# Consegna scritta 1
Rispondi alle seguenti domande sull'estratto dedicato a Trump.
(a) Qual è, secondo l'estratto, l'errore più grande che si può fare con Trump?
(b) Quale indice ha registrato lunedì scorso il maggior calo dalle elezioni?
(c) Su quali temi i sostenitori di Trump pensavano che l'establishment repubblicano lo avrebbe tenuto a freno?
# Consegna scritta 2
Prosegui l'estratto su Trump e i mercati con il brano che segue l'ultima frase.

### Estratto selezionato ###

Una cosa che traspare dalle storie raccontante nel libro, e della quale ci stiamo accorgendo in questi giorni, è che l’errore più grande che si può fare con Trump è di sottovalutarlo. All’inizio della sua carriera molti lo hanno sminuito solo perché ha “una grande bocca”, ma hanno poi dovuto arrendersi perché è molto ostinato, ricorda anche i minimi dettagli, ha una visione di lungo periodo e non abbandona mai una battaglia.

Una questione diversa è come posizionare i portafogli per approfittare delle sue azioni. Mentre tutti avevano previsto un crollo dei mercati azionari se avesse vinto, quello che abbiamo avuto è stato invece un massiccio rally. Almeno fino a questa settimana: è vero che non si può certo prendere un giorno come inizio di un trend, ma lunedì scorso l’indice S&P 500 ha avuto il maggior calo dalle elezioni. Che sia già finita la luna di miele con gli investitori?


La realtà è ben spiegata in questo articolo: cominciamo a prendere quello che Trump dice non solo sul serio, ma anche in senso letterale. Durante la campagna elettorale, la gran parte dei commentatori non lo presero sul serio (a cominciare dal fatto che potesse vincere) e si concentrarono invece sul fare le pulci a quello che diceva (fact checking). I suoi sostenitori, al contrario, lo presero sul serio ma non letteralmente: l’idea era che alla fine sarebbe stato comunque tenuto a freno dall’establishment repubblicano sui temi più controversi come immigrazione e trattati commerciali.

Adesso che ha cominciato a metter in pratica le sue promesse elettorali, ci stiamo accorgendo che dobbiamo invece prendere alla lettera quello che dice. Se la situazione è questa, aspettiamoci una vera e propria trade war.

### Dati forniti ###

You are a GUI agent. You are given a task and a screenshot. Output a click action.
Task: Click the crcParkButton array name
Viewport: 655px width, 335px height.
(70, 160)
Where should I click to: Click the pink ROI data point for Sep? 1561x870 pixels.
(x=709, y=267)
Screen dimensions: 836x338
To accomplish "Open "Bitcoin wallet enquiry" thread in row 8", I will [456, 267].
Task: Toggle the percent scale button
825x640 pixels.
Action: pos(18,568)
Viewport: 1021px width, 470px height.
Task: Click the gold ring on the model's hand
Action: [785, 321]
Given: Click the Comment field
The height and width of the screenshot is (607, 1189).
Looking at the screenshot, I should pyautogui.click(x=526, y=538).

###

# Soluzione 1
(a) Sottovalutarlo.
(b) L'indice S&P 500.
(c) Immigrazione e trattati commerciali.

# Soluzione 2
PS: tutto sommato a noi potrebbe anche andare bene, questo infatti è quello che dice riguardo il successo della Trump Tower:

[…] a building the critics were sceptical before it was built, but which the public obviously liked. I’m not talking about the sort of person who inherited money 175 years ago and lives on 84th Street and Park Avenue. I’m talking about the wealthy Italian with the beautiful wife and the red Ferrari. Those people – the audience I was after – came to Trump Tower in droves.

9 commenti:

  1. mi rendo conto che la mia sia una lettura un po' provinciale, ma io vedo qualche analogia con Berlusconi. In primis la scarsa cura per l'equilibrio di bilancio e anzi una predilezione per il debito a favore della spesa pubblica, allocata di solito in maniera a dir poco inefficiente. Il mercato del debito privato negli US è senz'altro più efficiente del nostro, dove per salvarti devi fondare un partito. Però sugli effetti a livello valutario (USD) avrei qualche perplessità. Da una parte una simile mentalità a livello pubblico dovrebbe teoricamente indebolire la valuta, che ora però sta scontando da mesi i prossimi rialzi dei tassi. Obama ha di volta in volta alzato l'asticella del debito (ok, coi tassi a zero...) e il dollaro non ha fatto una piega, anzi. Forse Trump sarà il presidente che resterà col cerino acceso su una montagna di debito quando si parlera di rating o sostenibilità dello stesso; ma non solo per sua colpa. Quanto alle sue categorie di pensiero e alle sparate populiste per compiacere i suoi elettori non bostoniani, direi che è un tipo pericoloso politicamente, dunque anche per i valori di borsa.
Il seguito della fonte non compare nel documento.